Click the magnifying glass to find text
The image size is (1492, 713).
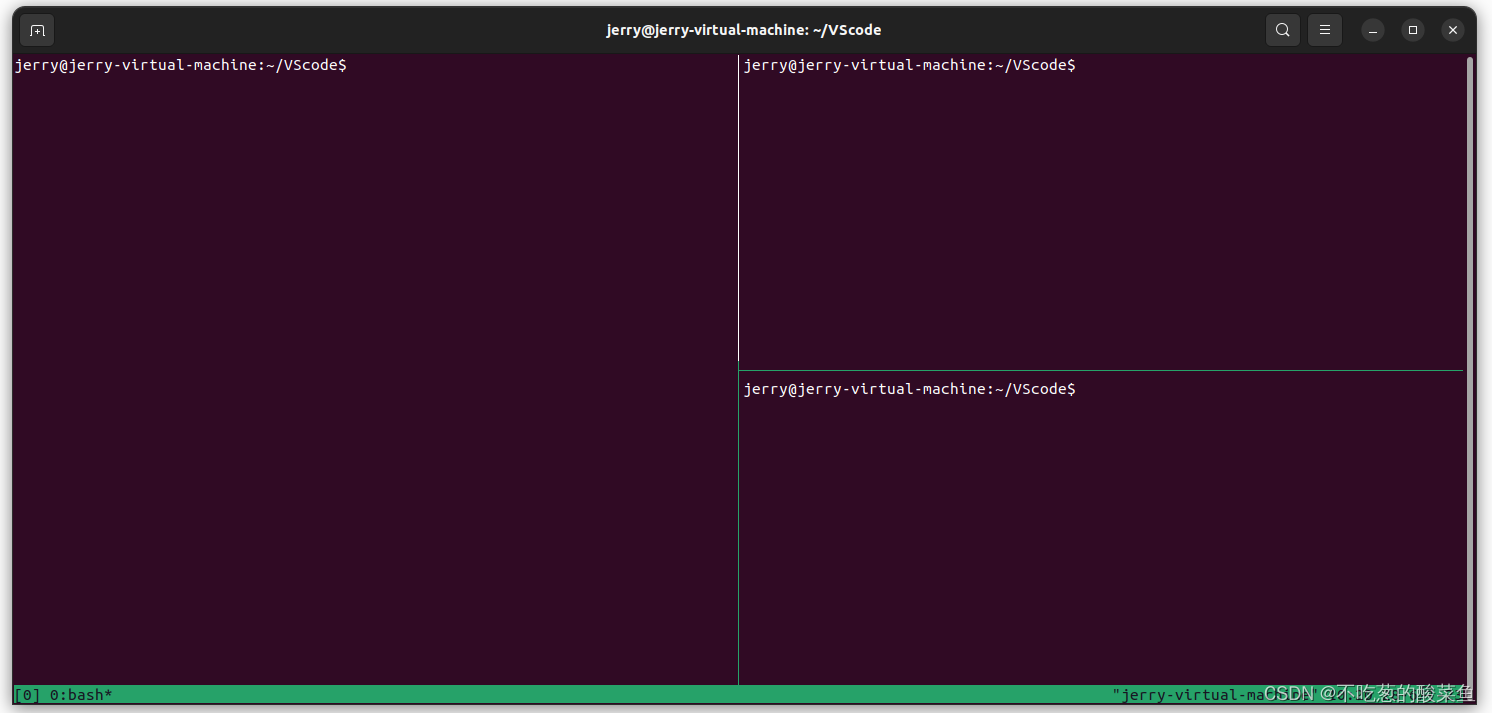1282,29
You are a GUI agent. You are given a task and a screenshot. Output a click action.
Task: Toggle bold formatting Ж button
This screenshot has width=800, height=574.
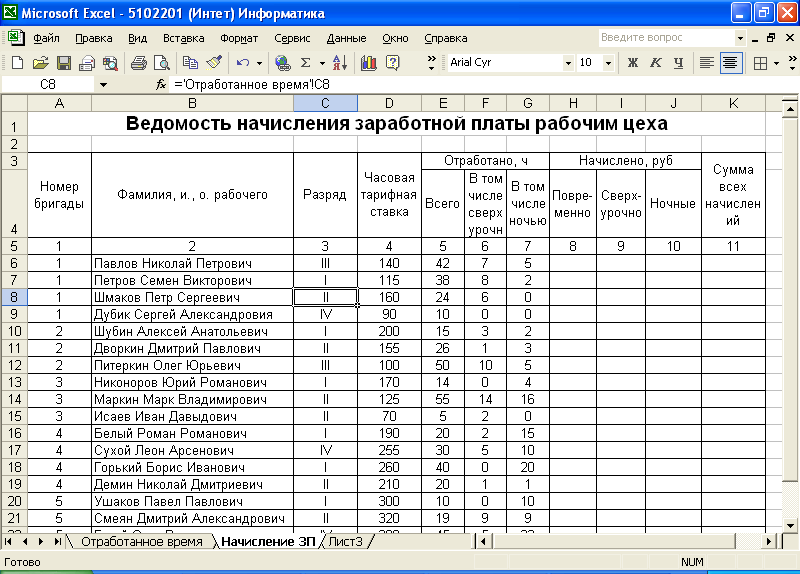[633, 63]
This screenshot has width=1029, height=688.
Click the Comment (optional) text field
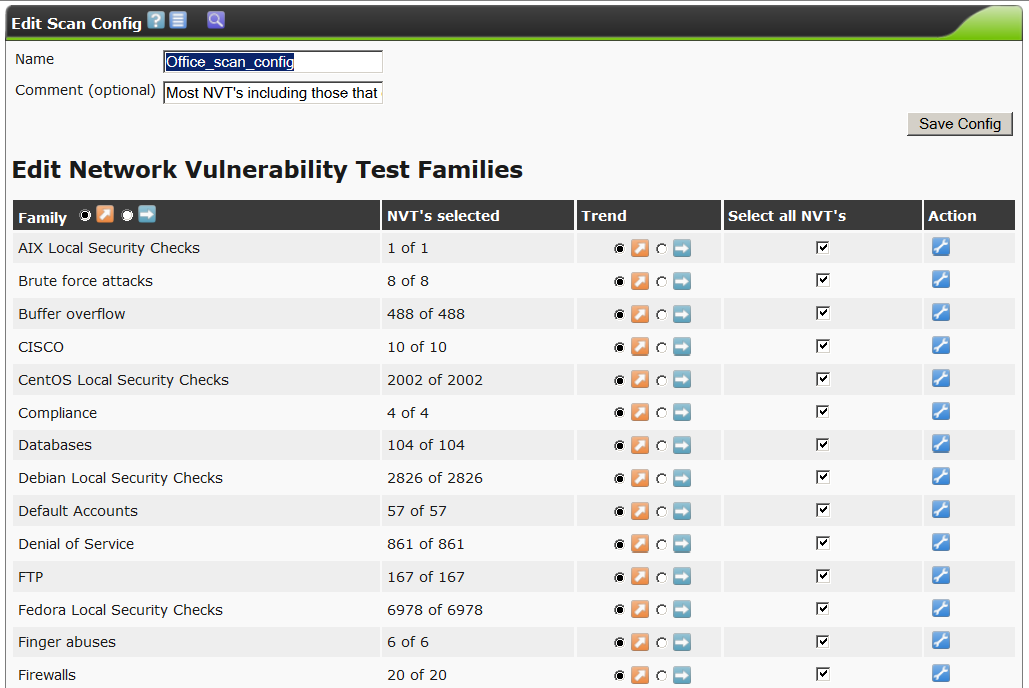coord(272,93)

Directions
Transcribe the records above exactly and drop every picture.

The answer
Click the magnifying glass to find text
The image size is (1492, 713).
1282,29
You are a GUI agent. You are given a task and a screenshot. Output a click action.
Task: Toggle bold formatting Ж button
This screenshot has width=800, height=574.
[633, 63]
This screenshot has width=1029, height=688.
Click the Comment (optional) text field
coord(272,93)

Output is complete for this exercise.